Before Silence Of The Lambs, a trashy adultery thriller almost won Best Picture

Before Silence Of The Lambs, a trashy adultery thriller almost won Best Picture

One week a month, Watch This offers movie recommendations inspired by new releases or premieres. This week: With the Academy Awards a few days away, we look back at some of the unlikeliest Oscar nominees, picking a different major category every day.

Fatal Attraction (1987)

Silence Of The Lambs’ 1992 win for Best Picture (part of the last clean sweep of all five major categories by an Oscar winner) is often cited as the ultimate cinematic convergence of highbrow and lowbrow, a horror film about a sadistic serial killer who also possesses an upscale pedigree and is filmed with impeccable style. But trashy material dressed up in high-class studio filmmaking made it to the Best Picture table a few years prior, in a film that made arguably an even bigger cultural splash at the time, even if Lambs has emerged as the more enduring achievement in hindsight. Fatal Attraction took the pulpiest of stories—a torrid and tempestuous affair leads to a crazed woman trying to murder her lover and his family—and gave it the glossy Hollywood treatment.

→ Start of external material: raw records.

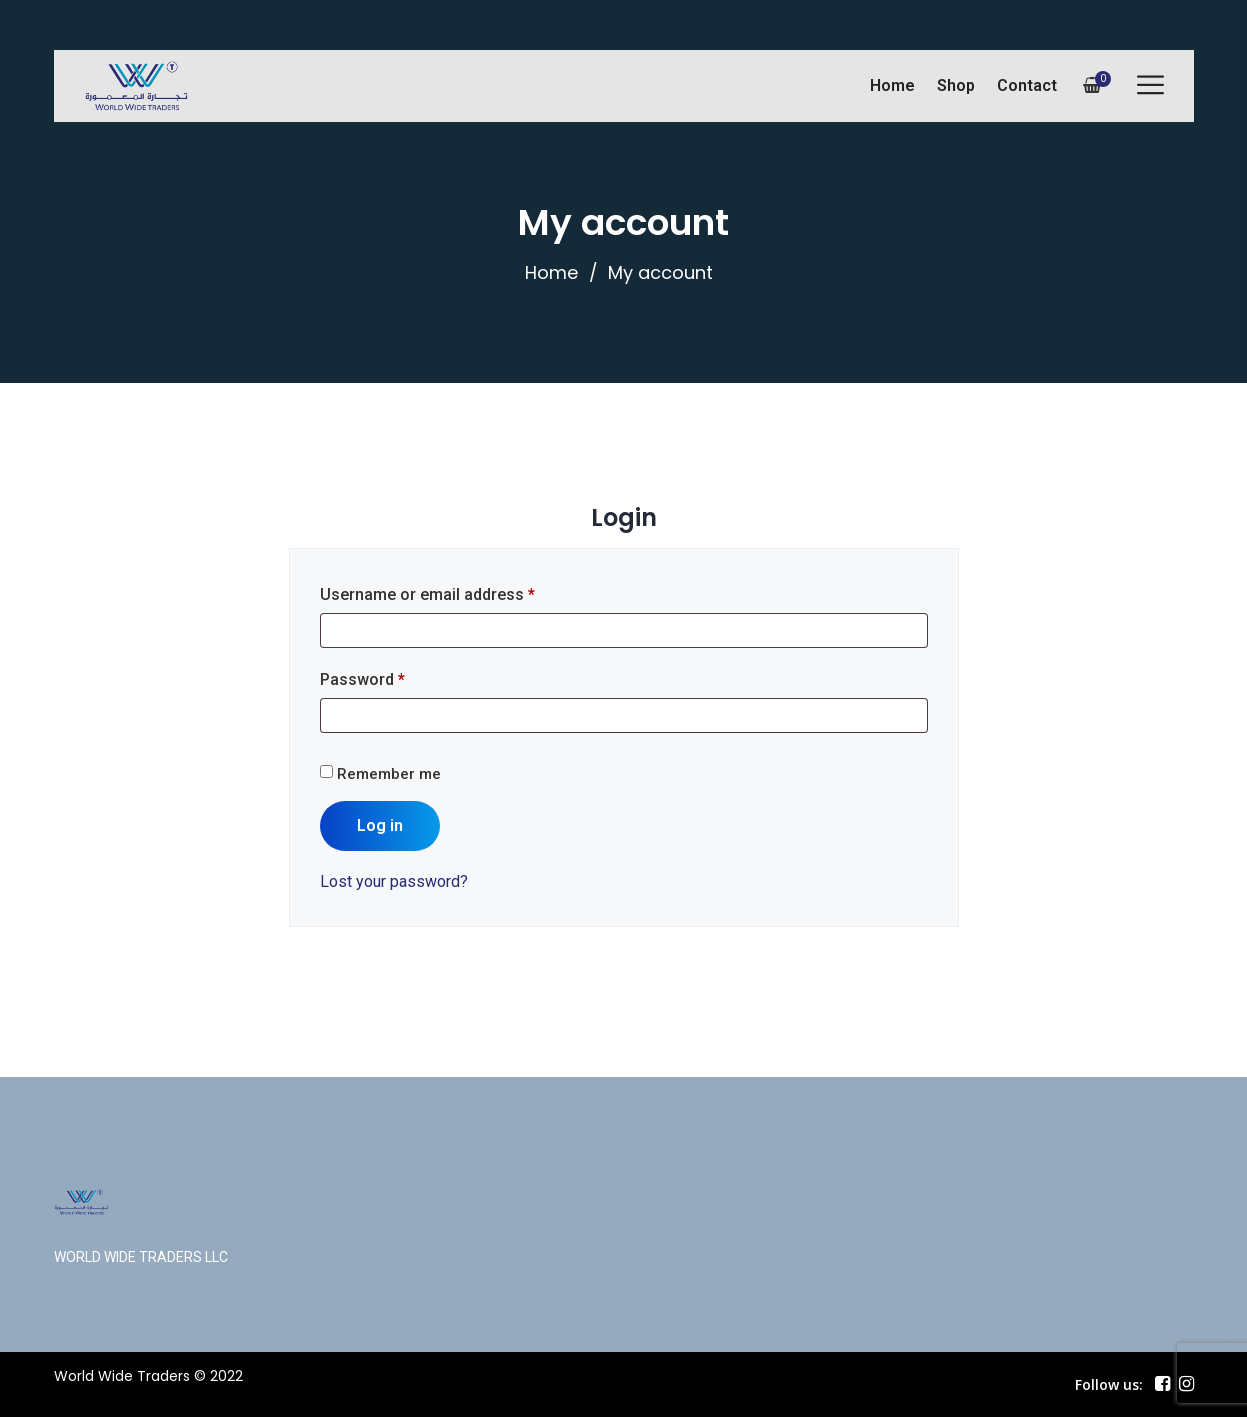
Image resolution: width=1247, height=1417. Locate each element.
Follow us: (1109, 1384)
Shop (956, 85)
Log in (380, 825)
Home (892, 85)
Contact (1027, 85)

In 1987, the film was a lightning rod of must-see controversy. The narrative is simplicity itself. Dan (Michael Douglas) has an affair with high-powered business woman Alex (Glenn Close), in what’s understood to be a no-strings-attached tryst. However, as Dan returns to his normal life with wife Beth (Anne Archer) and his daughter, Alex starts harassing him at work, calling day and night, eventually saying she’s pregnant and demanding he leave his wife.

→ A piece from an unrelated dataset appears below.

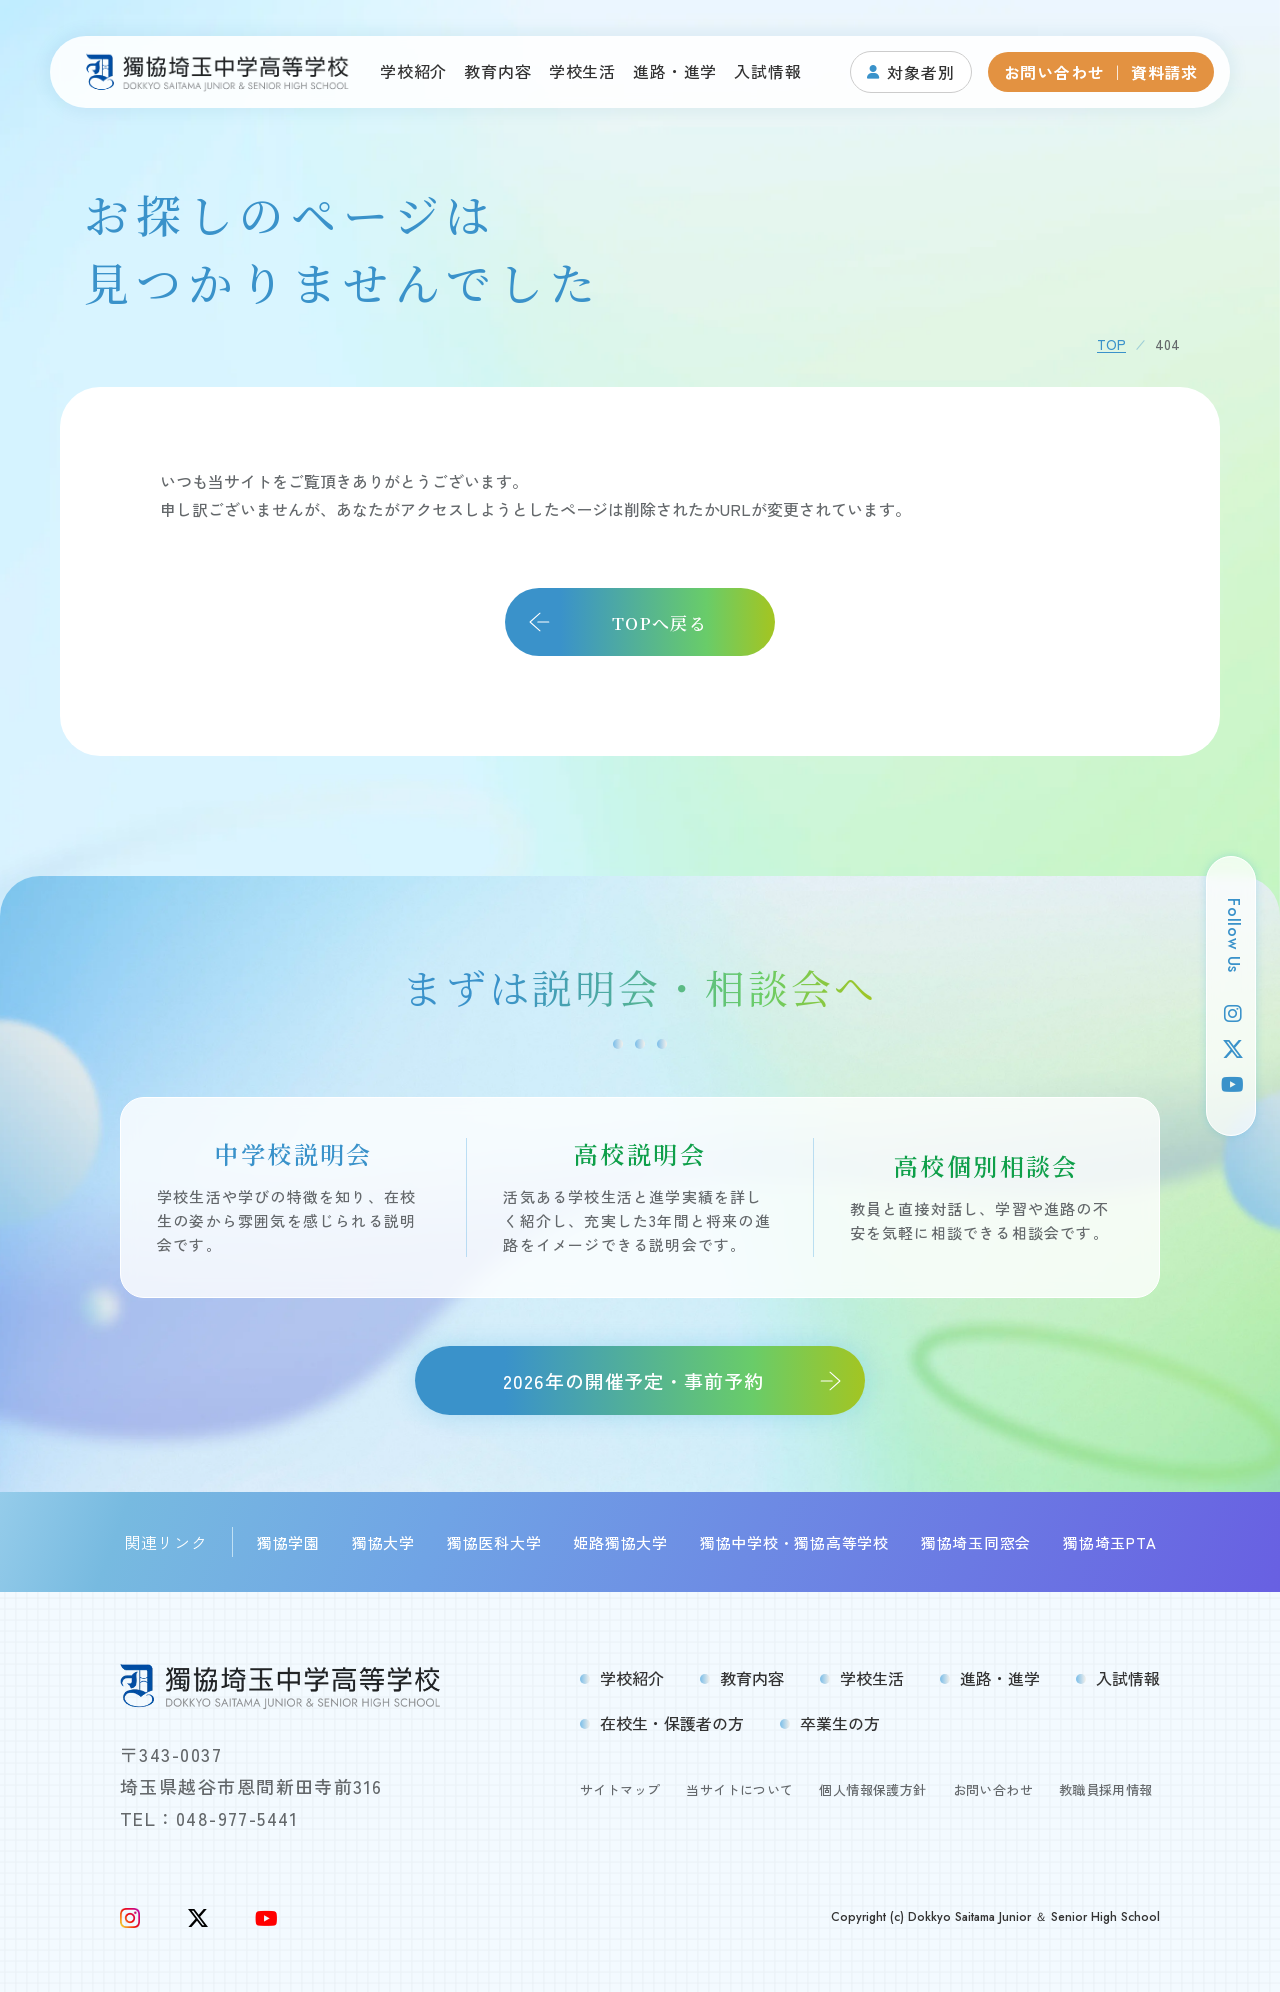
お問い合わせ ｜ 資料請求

While it sounds interchangeable to hundreds of other salacious genre exercises, the caliber of actors and behind-the-scenes talent lent a respectable air to the proceedings, and it became a blockbuster, the second-highest grossing U.S. film of the year and the top-grossing movie internationally. Time magazine ran a cover story, as did dozens of other periodicals, and the plot became a point of mass-media conversation. Some saw an AIDS metaphor, while others (fairly, in retrospect) condemned its retrograde view of women as either bitchy single career women or supportive homemakers. The question of whether Dan reaped what he sowed was debated, as was the role of cinema in reinforcing stereotypes. (The discovery that the ending was reshot to make Alex a crazed killer, rather than a suicide case, based on test audiences’ desire for a standard hero/villain scenario, seems to bear this theory out.) Hell, “bunny boiler”—a reference to Close’s Alex, who at one point kills the family pet and boils it on the stove—even made it into the Oxford English Dictionary. The film touched a nerve.

It’s easy to enjoy Fatal Attraction on a purely visceral level. Adrian Lyne went on to an entire career of lining salacious thrillers (and the odd horror film, in the case of Jacob’s Ladder) with artistic window dressing. The entire film is suffused with an air of dread, and excellent performances all around lend credibility to the increasingly unhinged behavior and outlandish situations. And while Close was understandably unhappy about the reshot ending, as it definitely removes much of the depth and ambiguity from the story—rendering it more sexist and less complex—it’s actually a more honest and fitting conclusion for what Fatal Attraction really is: a gleefully pulpy exercise playacting as a prestige picture.

Availability: Fatal Attraction is available on Blu-ray and DVD and Blu-ray from Netflix or possibly your local video store/library. It can also be rented or purchased from the major streaming outlets.